Mildenhall Fen Tigers od pewnego czasu pokazują, iż mają zamiar wrócić do jazdy w okresie 2026. w tej chwili drużyna z miasteczka musi przeboleć starty w meczach towarzyskich, a ich tegoroczna aplikacja została odrzucona przez brak odpowiedniej kwoty na ligę. Już na swoim obiekcie gościli Isle of Wight Wightlink Warriors, podobnie jak wystartowali na samej wyspie. Wtedy swoje biegi przejechał choćby Patryk Daniszewski. Tym razem odbędzie się spotkanie z Peterborough Panthers, którzy również marzą o powrocie do jazdy.
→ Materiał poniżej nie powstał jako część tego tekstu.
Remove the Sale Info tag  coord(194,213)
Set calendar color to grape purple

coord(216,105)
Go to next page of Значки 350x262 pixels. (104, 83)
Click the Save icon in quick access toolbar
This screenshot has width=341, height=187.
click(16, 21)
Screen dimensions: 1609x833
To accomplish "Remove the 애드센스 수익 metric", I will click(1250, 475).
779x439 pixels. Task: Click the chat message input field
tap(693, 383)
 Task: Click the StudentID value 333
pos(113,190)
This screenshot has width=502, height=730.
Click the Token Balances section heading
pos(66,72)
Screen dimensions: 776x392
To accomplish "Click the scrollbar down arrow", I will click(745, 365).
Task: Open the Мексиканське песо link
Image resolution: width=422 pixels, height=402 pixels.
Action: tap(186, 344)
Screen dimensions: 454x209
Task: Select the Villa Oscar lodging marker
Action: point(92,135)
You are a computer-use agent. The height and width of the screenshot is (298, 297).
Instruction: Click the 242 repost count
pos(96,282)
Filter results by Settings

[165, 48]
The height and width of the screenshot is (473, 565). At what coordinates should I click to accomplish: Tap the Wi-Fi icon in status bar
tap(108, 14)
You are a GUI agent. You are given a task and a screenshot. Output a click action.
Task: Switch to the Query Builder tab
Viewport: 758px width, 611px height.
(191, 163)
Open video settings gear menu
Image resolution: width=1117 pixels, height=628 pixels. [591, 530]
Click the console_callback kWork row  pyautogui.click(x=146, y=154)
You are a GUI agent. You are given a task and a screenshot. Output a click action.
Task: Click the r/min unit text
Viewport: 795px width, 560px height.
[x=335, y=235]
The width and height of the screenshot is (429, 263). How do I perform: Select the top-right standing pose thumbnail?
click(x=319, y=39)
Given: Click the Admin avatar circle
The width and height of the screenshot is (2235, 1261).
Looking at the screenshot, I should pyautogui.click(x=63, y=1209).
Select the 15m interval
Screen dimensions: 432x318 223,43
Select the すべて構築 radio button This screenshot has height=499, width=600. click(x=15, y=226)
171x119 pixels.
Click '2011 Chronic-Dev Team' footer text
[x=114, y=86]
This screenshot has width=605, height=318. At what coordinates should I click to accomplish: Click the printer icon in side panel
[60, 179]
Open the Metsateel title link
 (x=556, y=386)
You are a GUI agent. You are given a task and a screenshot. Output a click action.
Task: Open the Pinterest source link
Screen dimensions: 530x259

Jeszcze rok temu, Fen Tigers mierzyli się z pożarem ich domowego obiektu, ale po żywiole nie ma już śladu.
Towarzyska potyczka
Panthers nie startują w oficjalnych rozgrywkach od blisko dwóch lat, a do tego walczą o utrzymanie stadionu w ryzach. Ostatnie doniesienia o odrzuceniu przez Radę Miasta planu zagospodarowania East of England jedynie napędza kibiców Panthers, którzy w sobotę zobaczą pierwszy mecz zespołu od potyczki z Leicester Lions w Rowe Motor Oil Premiership.
Z uwagi na charakter zawodów i organizacje, składy nie są wypełnione gwiazdy. Nie zabraknie jednak byłych zawodników Panthers w postaci Paula Starke czy Simona Lamberta. Ten drugi zawsze powtarza, iż Peterborough ma specjalne miejsce w jego sercu, ponieważ przeżył tam jedne z najlepszych momentów. Skład uzupełni fala zawodników z National League oraz młodych talentów, mających wspomnienia z Panthers. Do przykładu wystartuje maskota, czyli zawodnik rozwojowy, z 2023 roku – Ryan Ingram. Do tego pojawią się Jamie Etherington, Luke Harris, Arran Butcher oraz Kai Ward.
Mecz o podwójnym znaczeniu
W sobotę 25 października odbędzie się święto dla obu ośrodków. Jedni celebrują najpewniej powrót do głównego nurtu rozgrywek, a drudzy ostatnie zwycięstwo z AEPG i walkę o powrót motocyklów na Showground. Wiemy jedno – od 20:30 czasu polskiego kluby zapomną o zmartwieniach i dadzą kibicom to, na co zasłużyli. Relacja z tego meczu pojawi się na portalu speedwaynews.pl.